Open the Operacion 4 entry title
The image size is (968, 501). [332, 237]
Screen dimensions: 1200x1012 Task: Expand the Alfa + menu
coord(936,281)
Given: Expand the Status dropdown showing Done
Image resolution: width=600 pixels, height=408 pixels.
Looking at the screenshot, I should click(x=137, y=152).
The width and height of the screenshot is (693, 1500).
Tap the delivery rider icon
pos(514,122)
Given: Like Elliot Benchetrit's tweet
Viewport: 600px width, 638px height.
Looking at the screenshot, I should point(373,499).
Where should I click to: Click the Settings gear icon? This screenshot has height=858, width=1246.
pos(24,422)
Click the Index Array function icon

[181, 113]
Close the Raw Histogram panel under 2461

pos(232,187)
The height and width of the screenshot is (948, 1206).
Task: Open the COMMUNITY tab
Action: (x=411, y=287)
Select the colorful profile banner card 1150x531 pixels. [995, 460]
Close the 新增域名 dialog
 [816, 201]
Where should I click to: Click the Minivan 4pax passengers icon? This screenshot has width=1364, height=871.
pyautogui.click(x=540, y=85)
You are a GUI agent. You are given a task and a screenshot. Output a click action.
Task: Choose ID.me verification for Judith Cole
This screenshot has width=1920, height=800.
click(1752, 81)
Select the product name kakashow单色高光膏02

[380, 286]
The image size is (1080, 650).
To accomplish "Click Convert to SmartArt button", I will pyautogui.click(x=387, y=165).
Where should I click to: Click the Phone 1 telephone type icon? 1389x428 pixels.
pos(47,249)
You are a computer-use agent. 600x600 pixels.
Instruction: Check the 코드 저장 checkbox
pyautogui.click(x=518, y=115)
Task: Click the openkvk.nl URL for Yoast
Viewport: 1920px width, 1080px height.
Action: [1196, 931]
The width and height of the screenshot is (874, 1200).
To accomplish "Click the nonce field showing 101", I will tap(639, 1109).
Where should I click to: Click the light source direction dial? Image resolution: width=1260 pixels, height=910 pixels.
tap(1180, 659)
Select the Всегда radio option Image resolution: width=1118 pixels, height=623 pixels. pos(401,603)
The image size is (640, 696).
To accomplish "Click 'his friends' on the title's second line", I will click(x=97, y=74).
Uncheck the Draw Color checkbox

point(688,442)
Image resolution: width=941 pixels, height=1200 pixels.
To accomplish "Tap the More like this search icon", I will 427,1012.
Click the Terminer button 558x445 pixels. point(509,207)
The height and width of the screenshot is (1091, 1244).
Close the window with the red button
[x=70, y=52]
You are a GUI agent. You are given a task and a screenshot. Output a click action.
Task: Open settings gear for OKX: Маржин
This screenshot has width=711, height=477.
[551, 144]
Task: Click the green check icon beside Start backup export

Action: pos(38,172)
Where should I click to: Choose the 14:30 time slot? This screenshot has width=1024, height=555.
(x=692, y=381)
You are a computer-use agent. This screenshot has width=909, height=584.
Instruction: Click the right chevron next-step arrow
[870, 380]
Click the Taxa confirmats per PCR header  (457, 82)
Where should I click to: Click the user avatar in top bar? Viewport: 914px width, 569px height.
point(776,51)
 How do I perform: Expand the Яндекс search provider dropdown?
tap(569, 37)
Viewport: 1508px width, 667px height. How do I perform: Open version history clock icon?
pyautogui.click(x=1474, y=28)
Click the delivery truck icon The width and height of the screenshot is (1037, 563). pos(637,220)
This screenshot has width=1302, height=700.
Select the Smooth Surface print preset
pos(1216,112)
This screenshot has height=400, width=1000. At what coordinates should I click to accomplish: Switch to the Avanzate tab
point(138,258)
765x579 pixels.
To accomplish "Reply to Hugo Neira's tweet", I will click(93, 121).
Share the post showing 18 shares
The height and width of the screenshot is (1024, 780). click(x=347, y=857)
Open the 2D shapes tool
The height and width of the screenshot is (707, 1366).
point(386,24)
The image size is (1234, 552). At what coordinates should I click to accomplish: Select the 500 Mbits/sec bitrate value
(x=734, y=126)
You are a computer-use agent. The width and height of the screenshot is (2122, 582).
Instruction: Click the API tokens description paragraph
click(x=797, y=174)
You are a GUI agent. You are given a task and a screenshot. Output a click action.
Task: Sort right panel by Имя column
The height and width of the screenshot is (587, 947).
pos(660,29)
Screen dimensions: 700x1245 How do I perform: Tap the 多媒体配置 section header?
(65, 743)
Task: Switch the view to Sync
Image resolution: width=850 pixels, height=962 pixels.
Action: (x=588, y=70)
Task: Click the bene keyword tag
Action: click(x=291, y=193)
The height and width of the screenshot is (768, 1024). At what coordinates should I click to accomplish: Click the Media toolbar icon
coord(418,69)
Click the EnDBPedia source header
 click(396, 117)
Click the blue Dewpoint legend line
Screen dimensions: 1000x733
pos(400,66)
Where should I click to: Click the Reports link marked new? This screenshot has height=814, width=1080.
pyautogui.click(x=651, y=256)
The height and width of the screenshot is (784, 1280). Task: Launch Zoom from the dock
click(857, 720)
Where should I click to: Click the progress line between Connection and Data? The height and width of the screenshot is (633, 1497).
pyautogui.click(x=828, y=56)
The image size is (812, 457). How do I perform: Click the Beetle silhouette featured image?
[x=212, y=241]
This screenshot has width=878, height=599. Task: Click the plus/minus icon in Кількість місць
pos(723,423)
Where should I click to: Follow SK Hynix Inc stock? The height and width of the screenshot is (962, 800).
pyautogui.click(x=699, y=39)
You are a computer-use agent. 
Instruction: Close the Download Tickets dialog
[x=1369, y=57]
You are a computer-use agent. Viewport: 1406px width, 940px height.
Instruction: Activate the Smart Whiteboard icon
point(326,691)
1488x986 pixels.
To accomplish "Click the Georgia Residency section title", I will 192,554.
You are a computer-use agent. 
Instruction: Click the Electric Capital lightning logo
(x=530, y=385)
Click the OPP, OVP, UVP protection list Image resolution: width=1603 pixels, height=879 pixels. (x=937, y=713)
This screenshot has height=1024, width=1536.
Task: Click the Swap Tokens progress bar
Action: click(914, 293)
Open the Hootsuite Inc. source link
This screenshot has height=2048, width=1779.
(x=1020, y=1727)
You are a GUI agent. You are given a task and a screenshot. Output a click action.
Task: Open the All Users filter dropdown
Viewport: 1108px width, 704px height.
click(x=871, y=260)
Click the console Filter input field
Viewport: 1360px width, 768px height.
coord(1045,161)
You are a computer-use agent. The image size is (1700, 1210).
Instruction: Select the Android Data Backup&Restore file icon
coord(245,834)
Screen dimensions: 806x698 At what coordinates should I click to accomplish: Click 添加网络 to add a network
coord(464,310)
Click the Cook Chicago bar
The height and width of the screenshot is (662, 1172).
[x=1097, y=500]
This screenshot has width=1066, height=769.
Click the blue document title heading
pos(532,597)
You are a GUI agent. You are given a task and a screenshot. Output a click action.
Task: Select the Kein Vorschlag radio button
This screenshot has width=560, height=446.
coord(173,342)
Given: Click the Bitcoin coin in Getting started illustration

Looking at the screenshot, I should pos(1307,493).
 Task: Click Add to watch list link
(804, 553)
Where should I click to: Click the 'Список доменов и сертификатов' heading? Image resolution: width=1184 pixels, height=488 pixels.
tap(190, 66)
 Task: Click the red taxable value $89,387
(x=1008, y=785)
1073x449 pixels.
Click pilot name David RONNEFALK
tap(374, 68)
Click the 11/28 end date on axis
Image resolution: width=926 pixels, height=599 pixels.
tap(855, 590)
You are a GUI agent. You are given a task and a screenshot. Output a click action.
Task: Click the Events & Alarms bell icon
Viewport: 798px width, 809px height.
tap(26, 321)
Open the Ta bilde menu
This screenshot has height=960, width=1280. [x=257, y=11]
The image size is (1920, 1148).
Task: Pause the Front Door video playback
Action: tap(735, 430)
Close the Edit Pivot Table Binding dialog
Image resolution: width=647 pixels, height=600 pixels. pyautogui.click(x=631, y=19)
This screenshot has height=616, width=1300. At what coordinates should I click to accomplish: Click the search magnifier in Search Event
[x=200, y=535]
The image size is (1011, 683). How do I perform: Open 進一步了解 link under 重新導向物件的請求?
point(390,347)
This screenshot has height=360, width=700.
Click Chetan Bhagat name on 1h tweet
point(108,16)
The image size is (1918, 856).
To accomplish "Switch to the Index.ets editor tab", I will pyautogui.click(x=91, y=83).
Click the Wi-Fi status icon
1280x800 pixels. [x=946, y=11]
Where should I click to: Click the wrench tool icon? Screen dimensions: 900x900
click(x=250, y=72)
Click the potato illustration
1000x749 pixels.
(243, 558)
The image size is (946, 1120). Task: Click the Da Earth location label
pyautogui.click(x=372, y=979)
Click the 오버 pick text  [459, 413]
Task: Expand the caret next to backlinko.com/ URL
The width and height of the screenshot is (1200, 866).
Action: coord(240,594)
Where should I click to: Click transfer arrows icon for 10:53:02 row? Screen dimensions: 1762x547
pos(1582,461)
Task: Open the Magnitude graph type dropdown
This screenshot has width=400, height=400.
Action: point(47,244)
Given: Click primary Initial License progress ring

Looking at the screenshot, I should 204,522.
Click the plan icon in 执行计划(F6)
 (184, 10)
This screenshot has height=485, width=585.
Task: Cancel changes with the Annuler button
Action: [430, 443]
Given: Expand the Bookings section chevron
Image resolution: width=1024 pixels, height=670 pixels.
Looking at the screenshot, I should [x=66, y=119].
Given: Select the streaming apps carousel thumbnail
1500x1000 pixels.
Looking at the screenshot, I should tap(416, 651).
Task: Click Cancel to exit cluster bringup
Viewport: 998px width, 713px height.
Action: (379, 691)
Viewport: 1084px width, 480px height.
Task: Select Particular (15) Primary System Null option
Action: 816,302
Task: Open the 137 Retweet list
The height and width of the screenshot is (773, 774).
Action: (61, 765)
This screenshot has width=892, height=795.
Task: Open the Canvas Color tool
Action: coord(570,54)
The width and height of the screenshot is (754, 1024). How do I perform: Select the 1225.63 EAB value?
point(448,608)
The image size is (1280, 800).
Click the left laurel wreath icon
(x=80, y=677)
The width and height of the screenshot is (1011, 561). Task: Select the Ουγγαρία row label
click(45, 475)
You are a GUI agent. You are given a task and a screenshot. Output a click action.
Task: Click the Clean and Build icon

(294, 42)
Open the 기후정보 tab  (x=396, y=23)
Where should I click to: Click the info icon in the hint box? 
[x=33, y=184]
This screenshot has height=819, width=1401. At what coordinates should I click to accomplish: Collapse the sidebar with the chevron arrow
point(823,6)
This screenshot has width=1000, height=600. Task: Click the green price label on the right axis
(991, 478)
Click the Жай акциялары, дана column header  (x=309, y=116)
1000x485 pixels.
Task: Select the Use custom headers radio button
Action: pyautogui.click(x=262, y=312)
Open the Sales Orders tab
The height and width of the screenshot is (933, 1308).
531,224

> **AIM OF THE EXERCISE**
Taking the lines above, repeat exactly those from the line that contains "Task: Click the red taxable value $89,387" through the line that contains "Task: Click the Events & Alarms bell icon", and both of those lines as well. Include nothing else.

> **REPLY TO THE TASK**
 Task: Click the red taxable value $89,387
(x=1008, y=785)
1073x449 pixels.
Click pilot name David RONNEFALK
tap(374, 68)
Click the 11/28 end date on axis
Image resolution: width=926 pixels, height=599 pixels.
tap(855, 590)
You are a GUI agent. You are given a task and a screenshot. Output a click action.
Task: Click the Events & Alarms bell icon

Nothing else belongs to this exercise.